By: Charles Roop | WCTV Pinpoint Weather
May 9, 2018
Sept. 8, 2017. The NOAA-NASA satellite GOES-16 captured this geocolor image of Hurricane Irma passing the eastern end of Cuba at about 8:00 a.m. EDT on Sept. 8, 2017, Photo Date: 9/8/2017
TALLAHASSEE, Fla. (WCTV) — The 2017 Atlantic hurricane season was an active and potent one.
Three hurricanes - Harvey, Irma and Maria - underwent rapid intensification; the wind speeds rose by nearly 30 miles an hour in just 24 hours.
A new research paper found that in the period between 1986 and 2015, there was a statistically significant increase of magnitude of hurricanes that rapidly intensified in the central and eastern tropical Atlantic Ocean. But there was not an increase of intensity change of rapidly-intensifying hurricanes in the western Atlantic region.
The study says variables including warmer sea-surface temperatures, higher upper ocean heat content and lower wind shear helped to increase those numbers.
The authors noted the current active long-term pattern that’s been in place since the mid-1990s is likely a good reason for the shift. The Atlantic Multidecadal Oscillation (AMO) in its current positive phase has warmer water temperatures in the Atlantic. But there is also another thing that the study noted.
“[T]he role of anthropogenic climate change cannot be ruled out,” the authors noted in the paper.

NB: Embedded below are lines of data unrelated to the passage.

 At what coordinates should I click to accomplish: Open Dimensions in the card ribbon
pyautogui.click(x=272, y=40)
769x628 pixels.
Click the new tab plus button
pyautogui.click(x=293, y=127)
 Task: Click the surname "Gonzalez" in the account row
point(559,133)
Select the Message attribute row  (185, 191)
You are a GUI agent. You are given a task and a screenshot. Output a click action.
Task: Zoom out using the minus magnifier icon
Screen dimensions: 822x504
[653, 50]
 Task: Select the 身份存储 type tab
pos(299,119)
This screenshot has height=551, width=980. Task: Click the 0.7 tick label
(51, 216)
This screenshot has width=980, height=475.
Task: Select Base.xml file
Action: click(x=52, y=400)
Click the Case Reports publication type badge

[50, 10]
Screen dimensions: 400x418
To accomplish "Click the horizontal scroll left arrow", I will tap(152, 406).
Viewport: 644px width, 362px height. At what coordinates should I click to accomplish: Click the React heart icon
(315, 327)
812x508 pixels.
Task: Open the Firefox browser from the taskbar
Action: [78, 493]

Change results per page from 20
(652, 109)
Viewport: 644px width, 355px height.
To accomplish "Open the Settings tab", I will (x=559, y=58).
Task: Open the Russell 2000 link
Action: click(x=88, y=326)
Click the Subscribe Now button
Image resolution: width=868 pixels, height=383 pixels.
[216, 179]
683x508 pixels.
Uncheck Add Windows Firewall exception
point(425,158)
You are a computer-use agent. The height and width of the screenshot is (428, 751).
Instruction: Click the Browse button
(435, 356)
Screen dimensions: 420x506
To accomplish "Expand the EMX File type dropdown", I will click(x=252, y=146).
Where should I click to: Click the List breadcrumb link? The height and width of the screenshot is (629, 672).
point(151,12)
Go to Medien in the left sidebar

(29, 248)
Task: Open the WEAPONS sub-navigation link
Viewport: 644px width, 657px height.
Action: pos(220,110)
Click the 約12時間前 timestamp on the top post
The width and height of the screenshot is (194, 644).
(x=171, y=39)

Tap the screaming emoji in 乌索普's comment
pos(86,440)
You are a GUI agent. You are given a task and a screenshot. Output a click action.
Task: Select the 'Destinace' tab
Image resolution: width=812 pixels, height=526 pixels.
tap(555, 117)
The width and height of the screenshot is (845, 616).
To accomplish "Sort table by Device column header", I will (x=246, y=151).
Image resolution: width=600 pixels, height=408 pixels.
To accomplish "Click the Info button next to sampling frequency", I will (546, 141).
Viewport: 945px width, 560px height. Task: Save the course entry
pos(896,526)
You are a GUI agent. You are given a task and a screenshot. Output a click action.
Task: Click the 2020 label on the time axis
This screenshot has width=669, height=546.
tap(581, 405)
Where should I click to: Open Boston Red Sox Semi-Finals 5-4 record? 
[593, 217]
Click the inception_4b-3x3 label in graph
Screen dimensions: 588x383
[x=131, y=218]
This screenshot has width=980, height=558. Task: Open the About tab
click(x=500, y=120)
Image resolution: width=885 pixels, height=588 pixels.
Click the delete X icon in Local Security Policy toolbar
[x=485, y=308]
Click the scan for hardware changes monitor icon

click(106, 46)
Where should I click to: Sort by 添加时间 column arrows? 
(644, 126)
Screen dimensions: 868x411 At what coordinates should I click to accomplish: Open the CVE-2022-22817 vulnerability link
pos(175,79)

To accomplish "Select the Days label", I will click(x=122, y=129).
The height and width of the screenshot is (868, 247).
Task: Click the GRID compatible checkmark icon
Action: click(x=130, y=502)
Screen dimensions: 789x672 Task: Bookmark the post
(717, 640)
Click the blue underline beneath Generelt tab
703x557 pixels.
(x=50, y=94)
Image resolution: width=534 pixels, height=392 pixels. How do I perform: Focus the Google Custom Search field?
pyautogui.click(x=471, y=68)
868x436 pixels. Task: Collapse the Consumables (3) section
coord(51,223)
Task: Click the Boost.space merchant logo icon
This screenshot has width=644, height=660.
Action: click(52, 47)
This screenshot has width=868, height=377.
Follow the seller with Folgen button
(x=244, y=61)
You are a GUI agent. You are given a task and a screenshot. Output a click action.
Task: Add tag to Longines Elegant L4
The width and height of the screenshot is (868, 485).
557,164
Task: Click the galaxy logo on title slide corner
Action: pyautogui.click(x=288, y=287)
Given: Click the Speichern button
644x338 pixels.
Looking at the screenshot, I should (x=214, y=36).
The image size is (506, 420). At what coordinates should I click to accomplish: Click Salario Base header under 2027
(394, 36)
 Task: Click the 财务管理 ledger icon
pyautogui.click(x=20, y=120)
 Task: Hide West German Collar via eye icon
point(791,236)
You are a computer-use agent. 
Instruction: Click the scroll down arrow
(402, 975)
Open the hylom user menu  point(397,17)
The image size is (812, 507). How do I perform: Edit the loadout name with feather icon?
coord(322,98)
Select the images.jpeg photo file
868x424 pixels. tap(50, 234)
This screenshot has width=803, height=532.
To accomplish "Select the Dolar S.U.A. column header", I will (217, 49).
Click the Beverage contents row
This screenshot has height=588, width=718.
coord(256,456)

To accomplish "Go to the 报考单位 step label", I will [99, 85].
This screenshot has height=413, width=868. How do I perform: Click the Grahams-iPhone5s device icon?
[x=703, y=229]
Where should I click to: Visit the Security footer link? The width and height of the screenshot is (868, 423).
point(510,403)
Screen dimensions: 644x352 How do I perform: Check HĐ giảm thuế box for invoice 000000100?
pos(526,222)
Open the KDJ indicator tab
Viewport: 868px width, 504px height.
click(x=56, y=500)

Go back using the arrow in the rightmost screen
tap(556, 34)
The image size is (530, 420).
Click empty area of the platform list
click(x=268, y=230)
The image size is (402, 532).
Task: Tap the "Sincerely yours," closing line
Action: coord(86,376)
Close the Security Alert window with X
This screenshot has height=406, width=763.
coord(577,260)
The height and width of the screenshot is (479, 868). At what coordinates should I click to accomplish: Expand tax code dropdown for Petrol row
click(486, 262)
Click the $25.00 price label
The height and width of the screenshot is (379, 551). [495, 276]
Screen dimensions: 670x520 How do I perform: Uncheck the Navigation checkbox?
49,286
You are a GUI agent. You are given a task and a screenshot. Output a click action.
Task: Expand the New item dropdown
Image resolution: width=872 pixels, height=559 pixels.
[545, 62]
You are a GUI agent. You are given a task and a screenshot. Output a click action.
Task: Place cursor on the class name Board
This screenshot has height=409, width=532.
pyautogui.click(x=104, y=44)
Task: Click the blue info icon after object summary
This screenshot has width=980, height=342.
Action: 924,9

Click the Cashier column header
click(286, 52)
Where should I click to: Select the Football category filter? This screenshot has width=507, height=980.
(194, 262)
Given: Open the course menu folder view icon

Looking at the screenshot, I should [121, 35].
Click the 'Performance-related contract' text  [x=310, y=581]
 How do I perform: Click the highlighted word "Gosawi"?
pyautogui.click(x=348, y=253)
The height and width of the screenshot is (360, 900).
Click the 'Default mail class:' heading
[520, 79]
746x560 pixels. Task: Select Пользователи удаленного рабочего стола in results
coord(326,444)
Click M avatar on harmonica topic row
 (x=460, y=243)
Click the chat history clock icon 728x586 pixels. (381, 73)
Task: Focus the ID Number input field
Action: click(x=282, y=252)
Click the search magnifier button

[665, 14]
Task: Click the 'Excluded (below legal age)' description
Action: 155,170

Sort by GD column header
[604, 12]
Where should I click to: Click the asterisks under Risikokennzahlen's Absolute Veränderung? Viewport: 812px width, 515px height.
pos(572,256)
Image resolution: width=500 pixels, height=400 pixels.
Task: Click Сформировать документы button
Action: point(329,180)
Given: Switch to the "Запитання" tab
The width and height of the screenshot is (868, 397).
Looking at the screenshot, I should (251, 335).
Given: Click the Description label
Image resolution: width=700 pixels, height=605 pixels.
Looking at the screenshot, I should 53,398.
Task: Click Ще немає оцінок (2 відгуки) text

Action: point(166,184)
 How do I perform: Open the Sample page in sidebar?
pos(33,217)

Sea surface temperatures are expected to rise but, as mentioned in a previous story, wind shear is a variable that could increase as the earth warms, limiting tropical cyclone development. But the paper notes that it is difficult to isolate the role of the AMO and global warming.
“Further studies are needed to separate the influences of natural variability and climate change on the large-scale hurricane environment in the tropical Atlantic,” the authors wrote.
In the meantime, all we can do is be ready for the next storm.